Lee estimated that the study will involve "hundreds" of African American and Caucasian prostate cancer cases.
"To reach a statistically significant finding, we will have to look at hundreds of cases for each ethnic group," said Lee. "We will use a subset to do the screening, but the second step — the validation step — will require hundreds of cases," he said.
The researchers said they are interested in correlating protein-expression profiles with aggressive cancers, and therefore will look at recurrence, metastasis, and survival. Patients will also be matched according to age, stage of cancer, and other criteria.
"That is the information we will have on the patient, particularly if they are related to the racial difference," said Lee.
"Our ultimate goal is to discover markers that can be used at the time of diagnosis," said Lee, adding that some, but not all, African Americans have more aggressive cancers.
Lee and his fellow researchers hope that the Proteomic Pathway Array method will help them to "distinguish those patients who will develop aggressive prostate cancer" — who will likely require closer surveillance — "from those who will have a less aggressive course," according to the abstract.
They also maintain that the "identification and functional studies of molecules responsible for the aggressive behavior of prostate cancer in African Americans will help to design anti-cancer drugs and strategies."
Lee said he believes that translating markers discovered in the study into useful clinical applications can be achieved soon after the project wraps up.
"We should be able to distinguish different short and long survival based on proteins identified on this particular proteomic analysis," he said.
According to a paper provided to BioArray News by Zhang, the Proteomic Pathway Array method relies on an immunoblot-based assay and enables researchers to screen for global changes in protein expression and post-translational modifications, like phosphorylation.
http://www.celldiv.com/content/4/1/20
The paper said the focus of the Pathway Array is to determine the signaling network that controls cancer development, including initiation, promotion, progression, and metastasis.
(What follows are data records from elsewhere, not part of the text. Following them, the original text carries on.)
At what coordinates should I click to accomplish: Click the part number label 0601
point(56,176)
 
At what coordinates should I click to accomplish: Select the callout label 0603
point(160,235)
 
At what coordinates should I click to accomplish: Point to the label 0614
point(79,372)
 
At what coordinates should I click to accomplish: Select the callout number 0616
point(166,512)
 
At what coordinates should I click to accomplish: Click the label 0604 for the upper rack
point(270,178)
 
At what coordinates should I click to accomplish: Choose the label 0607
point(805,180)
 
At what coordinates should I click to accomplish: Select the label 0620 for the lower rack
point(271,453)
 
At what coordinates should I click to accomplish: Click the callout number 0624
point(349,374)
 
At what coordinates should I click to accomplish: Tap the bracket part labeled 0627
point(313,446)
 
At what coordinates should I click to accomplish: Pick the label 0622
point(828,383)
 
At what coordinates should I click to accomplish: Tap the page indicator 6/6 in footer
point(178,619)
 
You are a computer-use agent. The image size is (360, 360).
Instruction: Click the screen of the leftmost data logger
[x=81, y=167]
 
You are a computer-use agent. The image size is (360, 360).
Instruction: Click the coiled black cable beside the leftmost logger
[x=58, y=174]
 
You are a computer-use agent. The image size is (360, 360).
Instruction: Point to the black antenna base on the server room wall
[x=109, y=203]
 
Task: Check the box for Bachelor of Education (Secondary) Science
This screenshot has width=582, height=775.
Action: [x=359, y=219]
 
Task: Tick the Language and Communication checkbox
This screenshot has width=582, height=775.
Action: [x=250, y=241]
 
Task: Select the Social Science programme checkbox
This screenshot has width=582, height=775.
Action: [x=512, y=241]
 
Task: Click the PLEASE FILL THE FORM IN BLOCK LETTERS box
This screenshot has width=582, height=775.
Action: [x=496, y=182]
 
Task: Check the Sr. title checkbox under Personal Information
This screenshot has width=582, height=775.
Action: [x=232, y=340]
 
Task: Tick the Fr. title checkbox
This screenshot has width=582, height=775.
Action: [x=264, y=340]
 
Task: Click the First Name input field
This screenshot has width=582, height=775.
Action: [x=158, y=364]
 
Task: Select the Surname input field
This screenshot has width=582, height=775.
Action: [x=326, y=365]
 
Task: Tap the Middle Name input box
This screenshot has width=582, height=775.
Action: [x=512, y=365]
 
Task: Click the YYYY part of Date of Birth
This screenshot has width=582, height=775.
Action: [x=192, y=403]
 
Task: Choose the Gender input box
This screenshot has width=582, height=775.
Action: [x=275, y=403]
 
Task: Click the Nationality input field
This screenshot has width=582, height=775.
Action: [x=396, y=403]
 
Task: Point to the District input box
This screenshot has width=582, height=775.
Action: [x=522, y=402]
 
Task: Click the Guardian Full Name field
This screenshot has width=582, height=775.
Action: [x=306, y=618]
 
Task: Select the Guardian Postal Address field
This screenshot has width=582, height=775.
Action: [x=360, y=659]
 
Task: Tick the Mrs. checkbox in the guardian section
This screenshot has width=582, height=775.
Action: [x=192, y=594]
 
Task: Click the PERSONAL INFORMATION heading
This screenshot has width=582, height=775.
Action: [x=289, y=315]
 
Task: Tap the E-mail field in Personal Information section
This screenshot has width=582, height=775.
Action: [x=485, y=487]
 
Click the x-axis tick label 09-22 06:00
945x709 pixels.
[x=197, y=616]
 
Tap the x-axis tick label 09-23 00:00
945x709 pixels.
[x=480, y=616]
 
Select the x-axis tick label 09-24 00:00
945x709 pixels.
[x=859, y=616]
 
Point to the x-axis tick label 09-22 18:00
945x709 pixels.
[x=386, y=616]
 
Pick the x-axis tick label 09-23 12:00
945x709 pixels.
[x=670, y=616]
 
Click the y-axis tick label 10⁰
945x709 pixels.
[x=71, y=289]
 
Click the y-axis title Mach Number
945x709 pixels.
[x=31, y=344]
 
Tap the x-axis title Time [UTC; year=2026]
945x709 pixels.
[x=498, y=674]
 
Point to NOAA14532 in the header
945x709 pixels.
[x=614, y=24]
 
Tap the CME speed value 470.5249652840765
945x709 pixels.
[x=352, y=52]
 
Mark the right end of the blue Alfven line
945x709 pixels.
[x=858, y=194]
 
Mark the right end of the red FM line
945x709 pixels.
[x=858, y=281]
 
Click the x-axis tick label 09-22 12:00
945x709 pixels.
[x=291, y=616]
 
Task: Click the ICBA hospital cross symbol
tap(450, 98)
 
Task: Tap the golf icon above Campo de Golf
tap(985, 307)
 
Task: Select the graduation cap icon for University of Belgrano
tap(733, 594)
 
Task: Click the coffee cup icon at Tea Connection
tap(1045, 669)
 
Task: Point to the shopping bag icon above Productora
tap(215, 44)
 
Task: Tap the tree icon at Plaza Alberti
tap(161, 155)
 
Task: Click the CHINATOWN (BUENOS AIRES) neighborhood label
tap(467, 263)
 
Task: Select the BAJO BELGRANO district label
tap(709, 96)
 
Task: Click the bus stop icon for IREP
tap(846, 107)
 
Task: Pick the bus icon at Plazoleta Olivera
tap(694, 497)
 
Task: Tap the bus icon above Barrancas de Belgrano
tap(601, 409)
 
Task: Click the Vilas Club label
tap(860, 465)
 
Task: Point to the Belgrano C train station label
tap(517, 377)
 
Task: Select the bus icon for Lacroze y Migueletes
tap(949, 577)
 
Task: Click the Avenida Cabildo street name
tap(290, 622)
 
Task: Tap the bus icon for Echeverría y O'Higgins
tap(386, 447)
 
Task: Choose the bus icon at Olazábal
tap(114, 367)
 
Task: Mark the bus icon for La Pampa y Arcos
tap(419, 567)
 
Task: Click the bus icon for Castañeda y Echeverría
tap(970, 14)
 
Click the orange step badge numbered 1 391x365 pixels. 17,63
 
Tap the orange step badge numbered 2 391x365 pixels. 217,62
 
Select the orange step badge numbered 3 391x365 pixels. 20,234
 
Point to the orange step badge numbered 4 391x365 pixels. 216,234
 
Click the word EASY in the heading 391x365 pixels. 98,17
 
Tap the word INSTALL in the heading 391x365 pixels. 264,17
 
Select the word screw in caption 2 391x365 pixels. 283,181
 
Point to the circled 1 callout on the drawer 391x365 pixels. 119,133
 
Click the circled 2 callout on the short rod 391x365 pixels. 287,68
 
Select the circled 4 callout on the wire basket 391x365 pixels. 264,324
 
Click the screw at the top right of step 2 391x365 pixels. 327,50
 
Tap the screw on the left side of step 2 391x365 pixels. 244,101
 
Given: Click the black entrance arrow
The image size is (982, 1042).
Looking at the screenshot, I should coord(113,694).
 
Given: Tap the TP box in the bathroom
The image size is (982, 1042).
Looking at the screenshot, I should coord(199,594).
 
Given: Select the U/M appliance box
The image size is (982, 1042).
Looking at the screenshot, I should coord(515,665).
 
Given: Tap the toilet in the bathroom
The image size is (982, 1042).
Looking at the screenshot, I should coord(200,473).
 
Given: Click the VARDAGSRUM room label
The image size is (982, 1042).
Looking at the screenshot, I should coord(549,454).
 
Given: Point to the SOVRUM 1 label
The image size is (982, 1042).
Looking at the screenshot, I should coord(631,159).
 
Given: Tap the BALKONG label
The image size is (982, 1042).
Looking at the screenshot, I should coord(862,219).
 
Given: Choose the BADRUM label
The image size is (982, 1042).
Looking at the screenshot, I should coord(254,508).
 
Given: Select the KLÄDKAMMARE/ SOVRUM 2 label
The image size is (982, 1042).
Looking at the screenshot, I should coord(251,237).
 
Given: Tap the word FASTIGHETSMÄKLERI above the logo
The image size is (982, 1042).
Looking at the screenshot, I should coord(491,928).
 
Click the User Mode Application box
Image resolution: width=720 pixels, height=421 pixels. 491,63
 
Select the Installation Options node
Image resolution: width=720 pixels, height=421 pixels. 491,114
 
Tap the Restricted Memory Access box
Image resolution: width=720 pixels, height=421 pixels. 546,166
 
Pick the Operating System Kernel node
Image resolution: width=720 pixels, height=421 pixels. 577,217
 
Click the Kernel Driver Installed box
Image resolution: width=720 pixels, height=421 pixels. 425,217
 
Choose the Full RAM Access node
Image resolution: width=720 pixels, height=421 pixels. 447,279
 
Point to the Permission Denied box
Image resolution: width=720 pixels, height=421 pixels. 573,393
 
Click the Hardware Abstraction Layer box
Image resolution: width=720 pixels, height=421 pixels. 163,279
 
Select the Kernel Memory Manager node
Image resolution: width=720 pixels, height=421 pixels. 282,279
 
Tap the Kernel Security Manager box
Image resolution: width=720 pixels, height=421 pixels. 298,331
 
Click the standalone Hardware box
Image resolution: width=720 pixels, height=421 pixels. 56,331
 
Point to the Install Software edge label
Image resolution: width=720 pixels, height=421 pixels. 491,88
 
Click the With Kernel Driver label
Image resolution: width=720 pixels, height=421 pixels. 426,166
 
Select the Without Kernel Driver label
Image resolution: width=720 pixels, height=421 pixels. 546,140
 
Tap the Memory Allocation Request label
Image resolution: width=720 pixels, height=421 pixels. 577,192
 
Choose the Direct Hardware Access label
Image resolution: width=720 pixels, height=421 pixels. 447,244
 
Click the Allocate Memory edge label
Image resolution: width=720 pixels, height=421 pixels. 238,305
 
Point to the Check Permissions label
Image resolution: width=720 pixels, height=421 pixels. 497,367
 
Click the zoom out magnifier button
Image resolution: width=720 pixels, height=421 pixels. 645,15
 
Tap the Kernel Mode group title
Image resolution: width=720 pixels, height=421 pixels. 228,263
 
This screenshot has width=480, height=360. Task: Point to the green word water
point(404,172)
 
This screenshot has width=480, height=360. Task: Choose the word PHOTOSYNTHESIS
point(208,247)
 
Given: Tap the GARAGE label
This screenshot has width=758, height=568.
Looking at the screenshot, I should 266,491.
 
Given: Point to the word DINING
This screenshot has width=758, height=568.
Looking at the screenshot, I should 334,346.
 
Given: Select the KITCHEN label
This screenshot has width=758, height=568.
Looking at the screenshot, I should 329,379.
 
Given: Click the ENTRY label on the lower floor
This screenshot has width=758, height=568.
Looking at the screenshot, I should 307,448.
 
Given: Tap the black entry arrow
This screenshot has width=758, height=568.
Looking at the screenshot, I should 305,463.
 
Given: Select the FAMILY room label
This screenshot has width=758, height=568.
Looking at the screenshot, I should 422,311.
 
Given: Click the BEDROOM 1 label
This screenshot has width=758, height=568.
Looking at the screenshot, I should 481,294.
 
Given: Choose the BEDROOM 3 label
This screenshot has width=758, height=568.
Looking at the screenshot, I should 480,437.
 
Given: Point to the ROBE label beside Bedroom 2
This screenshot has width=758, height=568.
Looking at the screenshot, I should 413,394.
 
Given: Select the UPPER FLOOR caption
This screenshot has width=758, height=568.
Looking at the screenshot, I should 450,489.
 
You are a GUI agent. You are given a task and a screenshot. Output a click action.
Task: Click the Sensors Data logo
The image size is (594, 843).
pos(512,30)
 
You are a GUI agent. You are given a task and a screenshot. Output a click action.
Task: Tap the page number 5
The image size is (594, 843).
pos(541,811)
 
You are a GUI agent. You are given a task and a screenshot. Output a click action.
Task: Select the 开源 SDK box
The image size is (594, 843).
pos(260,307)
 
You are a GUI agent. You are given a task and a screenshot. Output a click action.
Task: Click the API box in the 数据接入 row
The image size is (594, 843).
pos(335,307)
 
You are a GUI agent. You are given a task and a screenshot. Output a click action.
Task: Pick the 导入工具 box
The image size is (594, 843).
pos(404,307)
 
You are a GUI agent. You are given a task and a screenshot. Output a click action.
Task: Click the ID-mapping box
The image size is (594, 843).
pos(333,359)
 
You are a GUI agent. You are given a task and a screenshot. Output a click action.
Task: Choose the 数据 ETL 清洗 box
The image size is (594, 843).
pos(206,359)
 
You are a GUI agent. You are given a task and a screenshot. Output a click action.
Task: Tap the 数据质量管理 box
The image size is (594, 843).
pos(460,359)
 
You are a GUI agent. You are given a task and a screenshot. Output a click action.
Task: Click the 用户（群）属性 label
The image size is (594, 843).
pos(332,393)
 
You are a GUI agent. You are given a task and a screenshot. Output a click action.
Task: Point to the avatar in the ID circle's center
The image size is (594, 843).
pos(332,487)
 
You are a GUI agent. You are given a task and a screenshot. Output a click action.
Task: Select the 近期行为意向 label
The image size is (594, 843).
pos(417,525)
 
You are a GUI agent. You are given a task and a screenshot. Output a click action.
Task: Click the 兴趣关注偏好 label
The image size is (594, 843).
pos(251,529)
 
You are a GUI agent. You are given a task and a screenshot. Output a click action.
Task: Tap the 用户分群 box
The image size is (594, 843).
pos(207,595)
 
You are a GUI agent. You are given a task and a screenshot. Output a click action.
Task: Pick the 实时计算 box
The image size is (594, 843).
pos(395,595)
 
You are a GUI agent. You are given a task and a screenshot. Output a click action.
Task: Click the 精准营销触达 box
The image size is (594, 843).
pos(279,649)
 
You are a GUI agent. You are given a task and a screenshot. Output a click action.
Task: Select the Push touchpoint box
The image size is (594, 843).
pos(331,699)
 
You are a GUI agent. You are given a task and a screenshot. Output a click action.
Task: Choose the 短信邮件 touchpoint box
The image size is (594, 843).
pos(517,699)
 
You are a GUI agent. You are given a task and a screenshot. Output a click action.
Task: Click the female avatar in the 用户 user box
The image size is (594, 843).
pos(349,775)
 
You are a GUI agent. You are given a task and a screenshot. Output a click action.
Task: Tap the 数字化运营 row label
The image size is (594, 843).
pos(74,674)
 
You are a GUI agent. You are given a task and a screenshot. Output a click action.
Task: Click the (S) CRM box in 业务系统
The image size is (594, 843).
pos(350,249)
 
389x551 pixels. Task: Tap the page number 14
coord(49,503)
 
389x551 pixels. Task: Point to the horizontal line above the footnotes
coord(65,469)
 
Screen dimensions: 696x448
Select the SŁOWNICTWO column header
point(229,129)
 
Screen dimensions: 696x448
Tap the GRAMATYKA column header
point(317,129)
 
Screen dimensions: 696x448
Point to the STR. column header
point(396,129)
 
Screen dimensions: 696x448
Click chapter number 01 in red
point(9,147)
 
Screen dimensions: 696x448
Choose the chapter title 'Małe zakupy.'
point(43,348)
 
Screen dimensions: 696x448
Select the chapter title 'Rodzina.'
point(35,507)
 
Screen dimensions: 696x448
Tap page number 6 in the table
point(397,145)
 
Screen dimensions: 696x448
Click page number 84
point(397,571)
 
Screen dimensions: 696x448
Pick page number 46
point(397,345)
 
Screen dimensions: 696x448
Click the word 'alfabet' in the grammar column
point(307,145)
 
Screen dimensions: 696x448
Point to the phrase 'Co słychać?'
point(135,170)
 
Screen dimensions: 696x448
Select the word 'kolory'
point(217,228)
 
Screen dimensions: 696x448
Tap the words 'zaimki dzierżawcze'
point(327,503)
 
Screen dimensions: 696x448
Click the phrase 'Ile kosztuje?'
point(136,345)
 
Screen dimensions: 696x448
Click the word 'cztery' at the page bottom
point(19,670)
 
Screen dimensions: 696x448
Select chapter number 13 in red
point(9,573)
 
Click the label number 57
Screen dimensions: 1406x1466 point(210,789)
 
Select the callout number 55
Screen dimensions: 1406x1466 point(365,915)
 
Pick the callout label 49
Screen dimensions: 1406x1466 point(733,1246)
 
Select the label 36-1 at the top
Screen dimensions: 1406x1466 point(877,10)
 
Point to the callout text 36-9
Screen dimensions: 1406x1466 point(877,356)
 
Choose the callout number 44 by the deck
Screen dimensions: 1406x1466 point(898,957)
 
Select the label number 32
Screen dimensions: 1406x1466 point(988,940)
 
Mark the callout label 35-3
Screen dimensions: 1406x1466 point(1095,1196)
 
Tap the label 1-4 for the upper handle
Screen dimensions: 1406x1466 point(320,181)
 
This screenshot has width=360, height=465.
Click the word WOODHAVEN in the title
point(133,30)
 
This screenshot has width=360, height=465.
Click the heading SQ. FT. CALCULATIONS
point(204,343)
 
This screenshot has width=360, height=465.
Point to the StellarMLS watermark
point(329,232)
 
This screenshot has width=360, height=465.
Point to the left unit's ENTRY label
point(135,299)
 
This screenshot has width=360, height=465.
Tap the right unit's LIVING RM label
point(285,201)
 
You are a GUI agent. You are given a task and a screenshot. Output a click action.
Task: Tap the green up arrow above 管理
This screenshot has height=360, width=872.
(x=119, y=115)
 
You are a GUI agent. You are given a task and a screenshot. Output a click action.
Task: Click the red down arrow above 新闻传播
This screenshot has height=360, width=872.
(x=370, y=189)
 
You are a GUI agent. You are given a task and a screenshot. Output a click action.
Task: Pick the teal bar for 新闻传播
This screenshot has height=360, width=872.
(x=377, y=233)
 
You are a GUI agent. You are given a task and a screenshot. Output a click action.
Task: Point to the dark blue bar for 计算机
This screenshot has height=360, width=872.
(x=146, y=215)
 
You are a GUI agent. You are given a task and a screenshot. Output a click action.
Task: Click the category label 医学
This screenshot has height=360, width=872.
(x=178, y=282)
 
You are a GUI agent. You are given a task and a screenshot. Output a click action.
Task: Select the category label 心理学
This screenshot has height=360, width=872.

The proteins typically selected for study in the array are highly expressed in cancer cells and are functionally linked to angiogenesis, apoptosis, cell-cycle regulation, DNA repair, migration, proliferation, signaling, stem-cell association, and transcription activity, the paper said.
The Pathway Array system consists of three integrated components: a bead array, an image-acquisition and -analysis tool; and computational-analysis software that integrates the results with known protein-protein, cell-signaling, and gene-regulation cancer biology pathways, the paper said.
While the method was originally developed using immunoblots and 2D gels, the new study will be based on the Luminex bead-array system using multiple, different fluorescent beads that are spectrally distinguishable and coated with a different capture antibody.
According to the paper, the beads are incubated with a sample to allow protein binding to the capture antibodies. The mixture is then incubated with a mixture of detection antibodies, each corresponding to one of the capture antibodies.
The detection antibodies are tagged to allow fluorescent detection. The beads are passed through a flow cytometer and each bead is probed by two lasers: one to determine the identity of the bead based on the bead's color and another to read the amount of detection antibody on the bead.
Lee said that the researchers will use other protein screening methods, such as 2D gels and mass spectrometry in the study, but that they would "like to focus" on using the Proteomic Pathway Array platform.